### RECORDS ###

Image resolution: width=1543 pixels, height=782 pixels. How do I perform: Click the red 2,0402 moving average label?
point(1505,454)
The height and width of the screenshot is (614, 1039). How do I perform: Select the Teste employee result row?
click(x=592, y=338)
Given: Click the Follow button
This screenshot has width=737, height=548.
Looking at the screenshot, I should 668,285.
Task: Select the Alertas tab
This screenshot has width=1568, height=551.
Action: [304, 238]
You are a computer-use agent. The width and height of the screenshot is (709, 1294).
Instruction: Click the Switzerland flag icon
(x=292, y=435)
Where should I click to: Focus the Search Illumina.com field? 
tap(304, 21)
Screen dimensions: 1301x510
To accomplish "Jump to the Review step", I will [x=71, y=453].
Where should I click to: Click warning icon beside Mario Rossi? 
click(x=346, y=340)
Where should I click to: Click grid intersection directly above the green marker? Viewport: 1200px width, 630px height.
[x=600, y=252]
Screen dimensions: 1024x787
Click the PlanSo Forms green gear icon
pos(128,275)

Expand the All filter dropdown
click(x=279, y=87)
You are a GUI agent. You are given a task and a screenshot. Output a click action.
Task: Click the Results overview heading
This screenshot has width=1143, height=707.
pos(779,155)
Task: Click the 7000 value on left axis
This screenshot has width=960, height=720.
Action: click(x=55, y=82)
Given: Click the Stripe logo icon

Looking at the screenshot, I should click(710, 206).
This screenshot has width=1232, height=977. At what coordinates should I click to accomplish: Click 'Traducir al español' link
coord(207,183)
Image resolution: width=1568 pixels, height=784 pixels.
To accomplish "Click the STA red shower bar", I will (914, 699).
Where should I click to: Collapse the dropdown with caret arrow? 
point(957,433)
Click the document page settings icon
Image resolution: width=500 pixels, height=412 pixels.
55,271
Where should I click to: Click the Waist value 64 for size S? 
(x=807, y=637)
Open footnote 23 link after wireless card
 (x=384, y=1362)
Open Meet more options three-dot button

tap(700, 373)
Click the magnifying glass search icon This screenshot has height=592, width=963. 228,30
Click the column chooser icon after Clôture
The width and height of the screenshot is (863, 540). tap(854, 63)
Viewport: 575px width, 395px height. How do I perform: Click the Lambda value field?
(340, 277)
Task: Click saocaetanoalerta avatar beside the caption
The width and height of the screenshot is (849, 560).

###

DESCRIPTION OF THE TASK:
Every record shown above should be written out again exactly.

RESULT OF THIS EXERCISE:
Image resolution: width=1543 pixels, height=782 pixels. How do I perform: Click the red 2,0402 moving average label?
point(1505,454)
The height and width of the screenshot is (614, 1039). How do I perform: Select the Teste employee result row?
click(x=592, y=338)
Given: Click the Follow button
This screenshot has width=737, height=548.
Looking at the screenshot, I should 668,285.
Task: Select the Alertas tab
This screenshot has width=1568, height=551.
Action: [304, 238]
You are a computer-use agent. The width and height of the screenshot is (709, 1294).
Instruction: Click the Switzerland flag icon
(x=292, y=435)
Where should I click to: Focus the Search Illumina.com field? 
tap(304, 21)
Screen dimensions: 1301x510
To accomplish "Jump to the Review step", I will [x=71, y=453].
Where should I click to: Click warning icon beside Mario Rossi? 
click(x=346, y=340)
Where should I click to: Click grid intersection directly above the green marker? Viewport: 1200px width, 630px height.
[x=600, y=252]
Screen dimensions: 1024x787
Click the PlanSo Forms green gear icon
pos(128,275)

Expand the All filter dropdown
click(x=279, y=87)
You are a GUI agent. You are given a task and a screenshot. Output a click action.
Task: Click the Results overview heading
This screenshot has width=1143, height=707.
pos(779,155)
Task: Click the 7000 value on left axis
This screenshot has width=960, height=720.
Action: click(x=55, y=82)
Given: Click the Stripe logo icon

Looking at the screenshot, I should click(710, 206).
This screenshot has width=1232, height=977. At what coordinates should I click to accomplish: Click 'Traducir al español' link
coord(207,183)
Image resolution: width=1568 pixels, height=784 pixels.
To accomplish "Click the STA red shower bar", I will (914, 699).
Where should I click to: Collapse the dropdown with caret arrow? 
point(957,433)
Click the document page settings icon
Image resolution: width=500 pixels, height=412 pixels.
55,271
Where should I click to: Click the Waist value 64 for size S? 
(x=807, y=637)
Open footnote 23 link after wireless card
 (x=384, y=1362)
Open Meet more options three-dot button

tap(700, 373)
Click the magnifying glass search icon This screenshot has height=592, width=963. 228,30
Click the column chooser icon after Clôture
The width and height of the screenshot is (863, 540). tap(854, 63)
Viewport: 575px width, 395px height. How do I perform: Click the Lambda value field?
(340, 277)
Task: Click saocaetanoalerta avatar beside the caption
The width and height of the screenshot is (849, 560).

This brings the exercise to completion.